Reclaiming my picture metadata from flickr

Surprise: by converting multiple sources of data to triples and then running a SPARQL query.

...a pretty nice example of how triples and SPARQL can make quick and dirty data integration easy even when the data in question isn't necessarily stored as triples.

We should give flickr some credit for providing an API that lets us download the metadata we’ve entered about our pictures (for example, titles, descriptions, and membership in custom sets such as XML Summer School 2011 or Artsier Stuff) but that metadata all refers to pictures on flickr’s servers. What if I want to use blurb.com to print a hardcopy album of one of these sets? Do I have to download that set’s pictures from flickr, even though I already have them on a hard disk, because I don’t know which ones on my hard disk correspond to the ones in that set on the flickr server?

As it turns out, no. The general question is this: how do I connect metadata that I’ve entered on flickr.com with the files on my local hard disk? Assuming that I never took two different pictures in the same millisecond, I can use the date-time stamp stored inside of each JPEG image file as a unique ID (or, in more OWLish terms, as an inverse functional property, although I didn’t actually use owl:InverseFunctionalProperty anywhere and just let SPARQL do the work), so here’s what I did:

  1. I used the flickr API to download the metadata about all the pictures that I have stored there, including set membership.

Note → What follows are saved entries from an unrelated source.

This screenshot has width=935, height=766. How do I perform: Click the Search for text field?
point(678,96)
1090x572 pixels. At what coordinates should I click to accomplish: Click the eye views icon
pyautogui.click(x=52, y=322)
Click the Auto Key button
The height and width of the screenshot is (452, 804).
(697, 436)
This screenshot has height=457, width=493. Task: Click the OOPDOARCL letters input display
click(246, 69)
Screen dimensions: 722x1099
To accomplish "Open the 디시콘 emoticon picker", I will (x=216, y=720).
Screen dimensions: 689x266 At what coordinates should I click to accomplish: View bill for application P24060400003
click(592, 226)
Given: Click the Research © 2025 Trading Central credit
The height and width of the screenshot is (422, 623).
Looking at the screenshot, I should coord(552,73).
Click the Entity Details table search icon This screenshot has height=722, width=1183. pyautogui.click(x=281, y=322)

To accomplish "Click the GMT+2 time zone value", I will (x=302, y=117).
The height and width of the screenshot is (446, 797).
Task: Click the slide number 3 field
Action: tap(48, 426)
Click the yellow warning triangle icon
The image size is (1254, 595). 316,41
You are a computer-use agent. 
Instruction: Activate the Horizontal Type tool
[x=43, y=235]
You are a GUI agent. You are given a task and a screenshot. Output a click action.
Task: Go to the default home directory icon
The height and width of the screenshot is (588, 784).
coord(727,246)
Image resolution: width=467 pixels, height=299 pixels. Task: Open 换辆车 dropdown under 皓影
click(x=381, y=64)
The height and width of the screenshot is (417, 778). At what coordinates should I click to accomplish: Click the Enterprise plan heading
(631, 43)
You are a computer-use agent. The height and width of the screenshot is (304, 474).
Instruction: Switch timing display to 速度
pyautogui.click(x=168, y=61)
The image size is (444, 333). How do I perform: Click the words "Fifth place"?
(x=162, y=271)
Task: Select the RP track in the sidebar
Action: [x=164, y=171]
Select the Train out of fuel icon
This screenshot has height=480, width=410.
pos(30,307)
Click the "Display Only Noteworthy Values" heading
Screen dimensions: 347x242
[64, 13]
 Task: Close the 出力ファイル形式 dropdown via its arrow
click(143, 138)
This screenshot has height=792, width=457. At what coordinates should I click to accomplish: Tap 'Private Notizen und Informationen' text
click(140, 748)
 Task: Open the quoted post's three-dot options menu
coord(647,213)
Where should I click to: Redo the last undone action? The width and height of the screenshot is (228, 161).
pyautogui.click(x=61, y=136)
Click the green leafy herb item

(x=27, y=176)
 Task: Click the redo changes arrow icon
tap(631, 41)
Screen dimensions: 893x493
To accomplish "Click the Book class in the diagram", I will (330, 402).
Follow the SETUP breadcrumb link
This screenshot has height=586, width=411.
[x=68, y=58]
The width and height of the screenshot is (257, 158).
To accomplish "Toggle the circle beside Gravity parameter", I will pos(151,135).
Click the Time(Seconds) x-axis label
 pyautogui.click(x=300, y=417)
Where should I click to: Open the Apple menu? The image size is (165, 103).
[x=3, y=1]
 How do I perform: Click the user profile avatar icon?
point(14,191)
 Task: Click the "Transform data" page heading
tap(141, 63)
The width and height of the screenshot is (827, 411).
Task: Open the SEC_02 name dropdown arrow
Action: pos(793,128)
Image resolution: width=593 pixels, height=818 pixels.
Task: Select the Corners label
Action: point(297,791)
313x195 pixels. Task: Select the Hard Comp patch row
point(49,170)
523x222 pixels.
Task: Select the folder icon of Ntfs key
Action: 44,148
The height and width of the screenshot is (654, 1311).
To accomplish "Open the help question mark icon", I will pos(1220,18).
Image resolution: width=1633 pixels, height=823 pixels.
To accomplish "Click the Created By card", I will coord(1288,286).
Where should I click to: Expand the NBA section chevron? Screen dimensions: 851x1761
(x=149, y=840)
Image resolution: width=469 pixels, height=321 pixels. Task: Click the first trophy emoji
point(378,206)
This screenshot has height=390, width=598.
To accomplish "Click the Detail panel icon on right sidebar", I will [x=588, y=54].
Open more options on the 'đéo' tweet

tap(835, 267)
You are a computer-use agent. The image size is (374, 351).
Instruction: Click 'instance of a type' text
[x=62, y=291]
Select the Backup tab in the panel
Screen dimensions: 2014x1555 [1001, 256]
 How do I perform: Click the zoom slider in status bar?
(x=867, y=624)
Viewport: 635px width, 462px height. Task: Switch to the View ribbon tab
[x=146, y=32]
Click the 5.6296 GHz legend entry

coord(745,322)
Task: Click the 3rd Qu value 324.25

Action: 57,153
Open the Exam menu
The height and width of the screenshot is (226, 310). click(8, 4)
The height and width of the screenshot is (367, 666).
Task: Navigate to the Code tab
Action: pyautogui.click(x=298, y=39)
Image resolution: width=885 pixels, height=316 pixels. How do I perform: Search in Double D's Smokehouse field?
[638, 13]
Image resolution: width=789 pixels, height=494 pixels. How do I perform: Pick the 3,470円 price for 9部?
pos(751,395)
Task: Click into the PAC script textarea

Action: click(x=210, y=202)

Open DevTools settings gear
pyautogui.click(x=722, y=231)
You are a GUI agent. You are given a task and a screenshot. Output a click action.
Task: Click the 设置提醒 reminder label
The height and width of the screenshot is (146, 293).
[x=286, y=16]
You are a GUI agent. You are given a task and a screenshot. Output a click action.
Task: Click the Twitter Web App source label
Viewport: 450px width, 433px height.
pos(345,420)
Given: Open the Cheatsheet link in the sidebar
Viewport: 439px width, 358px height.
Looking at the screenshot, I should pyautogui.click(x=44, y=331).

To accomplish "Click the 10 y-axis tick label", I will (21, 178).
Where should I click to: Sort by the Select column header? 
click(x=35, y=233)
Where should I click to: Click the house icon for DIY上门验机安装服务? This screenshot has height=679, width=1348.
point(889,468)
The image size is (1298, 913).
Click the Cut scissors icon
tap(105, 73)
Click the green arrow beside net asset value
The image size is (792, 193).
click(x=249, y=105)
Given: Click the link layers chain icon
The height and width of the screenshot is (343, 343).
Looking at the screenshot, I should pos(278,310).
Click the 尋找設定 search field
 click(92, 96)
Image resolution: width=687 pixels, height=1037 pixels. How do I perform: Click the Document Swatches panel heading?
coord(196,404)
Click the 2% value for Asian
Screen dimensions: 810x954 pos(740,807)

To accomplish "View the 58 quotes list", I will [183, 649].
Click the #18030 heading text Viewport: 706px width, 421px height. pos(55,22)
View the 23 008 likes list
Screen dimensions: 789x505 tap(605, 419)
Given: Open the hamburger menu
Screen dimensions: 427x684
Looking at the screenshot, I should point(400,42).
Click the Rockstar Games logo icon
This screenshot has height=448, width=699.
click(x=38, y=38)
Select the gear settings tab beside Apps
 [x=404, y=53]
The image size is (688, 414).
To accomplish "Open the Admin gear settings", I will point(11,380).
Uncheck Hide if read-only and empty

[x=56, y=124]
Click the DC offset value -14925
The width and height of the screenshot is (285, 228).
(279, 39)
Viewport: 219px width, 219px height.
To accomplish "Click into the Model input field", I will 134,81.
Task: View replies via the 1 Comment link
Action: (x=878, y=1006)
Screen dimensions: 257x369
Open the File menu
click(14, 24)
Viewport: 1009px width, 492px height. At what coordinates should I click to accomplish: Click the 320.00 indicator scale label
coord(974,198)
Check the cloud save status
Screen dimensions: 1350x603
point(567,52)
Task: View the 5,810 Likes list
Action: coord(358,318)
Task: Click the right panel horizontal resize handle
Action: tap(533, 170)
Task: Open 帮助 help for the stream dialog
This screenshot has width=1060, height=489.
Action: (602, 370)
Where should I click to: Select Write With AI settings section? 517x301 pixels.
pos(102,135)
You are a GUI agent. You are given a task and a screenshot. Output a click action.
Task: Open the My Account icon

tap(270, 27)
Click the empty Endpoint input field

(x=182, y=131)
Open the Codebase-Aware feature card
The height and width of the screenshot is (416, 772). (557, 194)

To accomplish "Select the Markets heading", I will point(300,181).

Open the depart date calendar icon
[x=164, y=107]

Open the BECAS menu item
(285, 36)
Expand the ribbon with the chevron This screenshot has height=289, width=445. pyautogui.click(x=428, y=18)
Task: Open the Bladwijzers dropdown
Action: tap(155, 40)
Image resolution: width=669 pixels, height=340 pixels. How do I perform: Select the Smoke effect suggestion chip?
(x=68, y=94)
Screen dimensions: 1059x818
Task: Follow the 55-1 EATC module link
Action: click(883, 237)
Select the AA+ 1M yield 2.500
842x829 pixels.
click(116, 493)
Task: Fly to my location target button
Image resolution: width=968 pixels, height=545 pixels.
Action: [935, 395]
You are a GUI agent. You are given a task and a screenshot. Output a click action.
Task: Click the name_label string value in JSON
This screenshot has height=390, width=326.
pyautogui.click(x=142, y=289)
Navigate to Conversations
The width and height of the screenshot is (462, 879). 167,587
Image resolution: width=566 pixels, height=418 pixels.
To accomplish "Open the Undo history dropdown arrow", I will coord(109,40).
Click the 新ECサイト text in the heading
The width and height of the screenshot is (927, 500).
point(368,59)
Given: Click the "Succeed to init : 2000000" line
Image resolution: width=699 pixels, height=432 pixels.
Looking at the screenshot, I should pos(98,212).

This data was all in XML, so I then used some XSLT to convert that to Turtle RDF.

  2. I used Apache Tika (an open source toolkit I’ve written about here before) to pull out metadata about all the pictures on my hard disk as JSON. (I could have asked Tika for XMP, which would give me RDF, but asking for JSON gets you more data.) I then used some JavaScript to convert this JSON to Turtle RDF. For the file \My Pictures\2012-01-12\IMG_5907.jpg, I created a IMG_5907.jpg.ttl file where the subject of all the triples is the URI http://www.snee.com/bob/pics/id/2012-01-12/IMG_5907.jpg.

  3. I loaded all this RDF into a triplestore and then ran the query shown below, which (in this case) showed me the URIs for the image files on my hard disk that corresponded to each picture stored in my flickr “Artsier Stuff” set:

PREFIX dc:   <http://purl.org/dc/elements/1.1/>
PREFIX rdfs: <http://www.w3.org/2000/01/rdf-schema#>
PREFIX bf:   <http://snee.com/ns/flickr#>
PREFIX exif: <http://www.w3.org/2003/12/exif/ns#> 
SELECT * WHERE {
  ?ps a bf:Photoset ;
      dc:title "Artsier Stuff" ;
      rdfs:member ?memberPic .
      ?memberPic dc:title ?picTitle ;
      bf:dateTaken ?flickrDate. 
   OPTIONAL { ?diskPic exif:dateTimeOriginal ?flickrDate . }
}
ORDER BY ?flickrDate

The query finds the bf:dateTaken value of each picture from that set, then looks for a local disk file with that same date-time stamp. I put that last bit in an OPTIONAL pattern because I wasn’t sure whether it would successfully find local versions of all the files, and wanted to see which ones it had trouble with. As it turned out, it didn’t have trouble with any of them, which was great to see.

Finding those URIs was handy for gathering up local copies of pictures from a given set. Other queries could retrieve the title, description, and other data associated with any set of flickr pictures and show the disk files that they went with.

The whole thing was a nice example of how triples and SPARQL can make quick and dirty data integration easy even when the data in question isn’t necessarily stored as triples. As an added bonus, the metadata remains meaningful even if I stop paying my subscription fee to flickr and lose access to metadata for all but 200 pictures, which is what happens when you scale back to a free Flickr account.